-- Selected text follows --

Construction is behind the times when it comes to the successful integration of technology. While there has been some introduction of innovative approaches – drones on site and 3D printing, for example – cases of sustained incorporation are few and far between. So why is the sector so adverse to tech?
Money, money, money
While there are multiple possibilities banded around the market, much of the arguments have an element of financial scrutiny. The fact is, tech costs money, and quite often this figure alone is off-putting. For those able to see past their bank balance, the value of the outputs creates another level of concern.
Indeed, according to insight from McKinsey, where engineering and construction companies have invested in software and digital tool collaboration, very few have done so on a large scale. The result is a rather modest return on investment that doesn’t demonstrate why on-going investment is beneficial. And herein lies the crux of the problem.
I’d argue that where there have been previous examples of firms leaping before they can walk by integrating ‘impressive’ and rather expensive tech such as drones and 3D printing, the financial impact has created a level of caution across the sector that’s stalling progress. Construction needs to consider mimicking the actions of other industries and, rather than seeking high-profile and creative incorporations of tech, start small. Investing in minor changes that deliver the highest return on investment with minimal disruption will be beneficial in numerous ways. In the first instance, this will help shift mindsets to ensure all stakeholders in the firm can identify the value of tech incorporation. Perhaps more importantly, starting small minimises the risks and uncertainty, so if things do go wrong, it’s likely to be easier to rectify with less impact on the bottom line.
Secondly, but arguably crucially, the best ROI can often be delivered through the incorporation of tech in back office activity. Starting here allows firms to get their house in order before they expand their investment into other areas of the business.

-- Selected text concluded --
-- Information supplied follows --

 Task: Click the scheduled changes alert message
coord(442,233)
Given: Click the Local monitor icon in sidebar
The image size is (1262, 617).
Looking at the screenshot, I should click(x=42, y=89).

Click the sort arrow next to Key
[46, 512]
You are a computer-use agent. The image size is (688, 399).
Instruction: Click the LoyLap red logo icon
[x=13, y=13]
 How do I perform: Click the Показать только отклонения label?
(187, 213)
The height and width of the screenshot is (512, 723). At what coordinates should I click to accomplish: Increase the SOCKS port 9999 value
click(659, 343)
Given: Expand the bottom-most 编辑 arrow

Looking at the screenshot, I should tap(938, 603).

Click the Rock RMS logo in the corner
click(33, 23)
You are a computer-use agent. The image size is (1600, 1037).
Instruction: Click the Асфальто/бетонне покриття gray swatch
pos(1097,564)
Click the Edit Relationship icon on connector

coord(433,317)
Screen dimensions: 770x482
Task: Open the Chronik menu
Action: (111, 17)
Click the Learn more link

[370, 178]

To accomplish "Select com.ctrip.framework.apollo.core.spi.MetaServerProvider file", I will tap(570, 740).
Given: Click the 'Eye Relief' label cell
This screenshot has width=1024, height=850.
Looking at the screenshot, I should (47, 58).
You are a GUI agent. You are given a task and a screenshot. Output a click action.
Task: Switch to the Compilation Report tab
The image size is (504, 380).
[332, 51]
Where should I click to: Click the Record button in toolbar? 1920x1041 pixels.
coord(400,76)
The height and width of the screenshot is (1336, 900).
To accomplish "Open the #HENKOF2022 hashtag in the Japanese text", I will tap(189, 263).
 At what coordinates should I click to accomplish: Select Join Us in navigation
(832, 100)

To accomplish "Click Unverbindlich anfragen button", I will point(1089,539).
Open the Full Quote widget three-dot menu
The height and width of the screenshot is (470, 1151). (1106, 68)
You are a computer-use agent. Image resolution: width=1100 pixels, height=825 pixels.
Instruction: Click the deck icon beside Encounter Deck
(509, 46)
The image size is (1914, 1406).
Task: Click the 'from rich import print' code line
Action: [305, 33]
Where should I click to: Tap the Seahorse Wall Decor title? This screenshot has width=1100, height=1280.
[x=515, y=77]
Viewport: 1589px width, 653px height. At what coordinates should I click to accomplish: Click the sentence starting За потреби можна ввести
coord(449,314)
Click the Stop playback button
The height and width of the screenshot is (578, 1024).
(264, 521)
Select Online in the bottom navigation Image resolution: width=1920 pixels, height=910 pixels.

-- Information supplied concluded --

**Exercise 1:**
In the article on construction technology, why does the writer say firms should start by bringing technology into back office activity?
**Exercise 2:**
According to the article on construction technology, what benefits come from starting small with technology? List each one.
**Exercise 3:**
Carry on the article on construction technology from its last sentence.

**Exercise output 1:**
The writer says the best return on investment can often come from using technology in back office activity. Starting there also lets firms get their house in order before they expand their investment into other areas of the business.

**Exercise output 2:**
- It helps shift mindsets so that all stakeholders in the firm can see the value of bringing in technology.
- It minimizes risks and uncertainty.
- If things go wrong, they are likely to be easier to fix, with less impact on the bottom line.

**Exercise output 3:**
The other barrier to technological success is the lack of experts available in this field. Tech skills across all sectors are in short supply and high demand. For construction, the misconception that it is an industry with fewer career prospects means sourcing the required professionals is extremely challenging.
There are of course ways around this. It’s not necessary to have all of the tech skills in-house, for example, and it’s possible to make the software do most of the work in many cases, just as a drone would on site.
In my view, while inhibitors such as money and skills have stalled digital evolution in construction, the fact that there are solutions around these suggests a more complex challenge: human nature. It’s in our DNA to be wary of change and given how stretched the UK construction industry is at the moment, it’s understandable why some decision makers haven’t focused all of their attention on introducing tech developments. But with project costs spiralling out of control, skills shortages impacting forecasting and the next generation of the workforce demanding greater digital innovation, businesses simply can’t continue with this caution.
What we need is for more organisations to lead the way with demonstrable results from the adoption of tech to get others to follow suit. The question is, who will be the Pied Piper?